Getting There :The best way is to fly to Athens or maybe Mykonos, and take the ferry boat from there. From the port of Piraeus you can get ferries to Tinos as well from Rafina. From Rafina, during the summer, there are many ferries and fast catamarans that go to Andros, Tinos, and Mykonos. You can get the KTEL bus to Rafina from the area of Pedion Areos at Alexandras and Patission street in Athens
General Information Tinos is something like a Lourdes of the Orthodox. Every year, thousands of pilgrims from all over Greece visit the island and the church of the Virgin Mary, hoping that she will do miracles for them. The island also has many Catholics.
With its relatively green, mountainous landscape, where tiny chapels and dovecotes are scattered everywhere, Tinos is a very beautiful island. There are many villages, and exploring the surroundings with a car is definitely worth it. It is quite a windy island, so the sea can get rough around Tinos
The people traditionally live off agriculture, stock breeding and the green marble that has been important for the economy since antiquity. This marble was used when building the Louvre in Paris and Buckingham Palace in London, as well as Athens in the 19th century
What to See The most dominating feature of Tinos is its basilica Panagia Evaggelistria (Virgin Mary Evangelist). It was built after a nun had dreamt of an icon in 1823, and after searching and digging in the area, it was found, as well as a well of fresh water. The church is situated on a hill in Chora, with steps leading up to it. In antiquity, there used to be a Dionysus temple here.
One of the most common reasons for pilgrimages here is childlessness. When a woman visits the island for this reason, she promises the Virgin that she will name the child after her if she becomes pregnant. When the child is old enough, it is taken to Tinos in order to be shown to the Virgin. Therefore, there are hundreds of Marias and Despinas and Panagiotas all over the country, not because their grandparent was named so, but because they have been promised to the Virgin Mary of Tinos.In Chora there is also an archaeological museum.
Pilgrimage is of course not the only reason for going to Tinos. It is a beautiful island, with many little villages well worth visiting. For example Moundatos, Ktikados, Hadzirados, Kardiani, Volaka, with its huge rocks, Isternia, Kambos, Steni and Pyrgos, which is the largest and perhaps prettiest village. In Pyrgos you can visit the workshop of the sculptor Giannoulis Halepa as well as the museum of artists from Tinos.
The cave of Gastrion outside Kionia is quite fascinating with inscriptions dating back to antiquity. Here, there are also ancient remains of a temple to Dionysus and Roman baths.
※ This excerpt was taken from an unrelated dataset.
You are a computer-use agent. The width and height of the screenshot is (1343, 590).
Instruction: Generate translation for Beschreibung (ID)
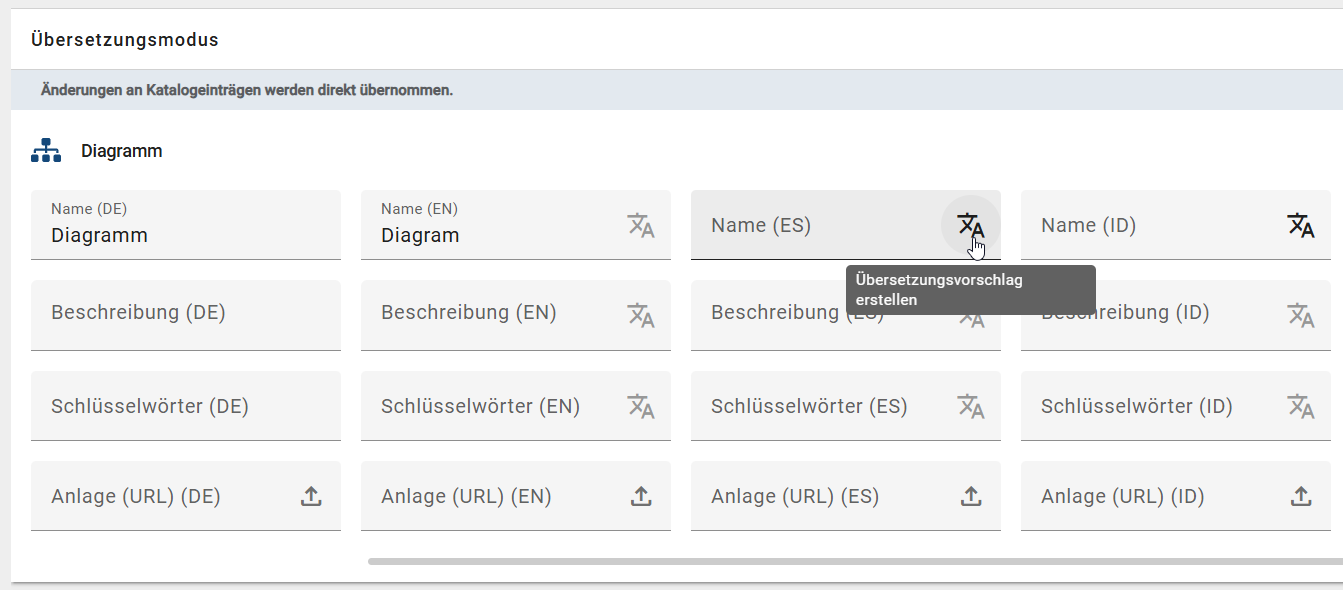pyautogui.click(x=1301, y=315)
On Mt. Exobourgo used to be a Venetian citadel , until it was blow up by the Turks in 1715. The Jesuits used to live here, and there is a Catholic, as well as an Orthodox church here.
The nunnery Kechrovouni is definitely worth a visit. It dates back to the 11th century, and allegedly it was built after three sisters had dreamt about it. This is where lived the nun Pelagia, the one that dreamt of the Evaggelistria icon . There is also a small museum here.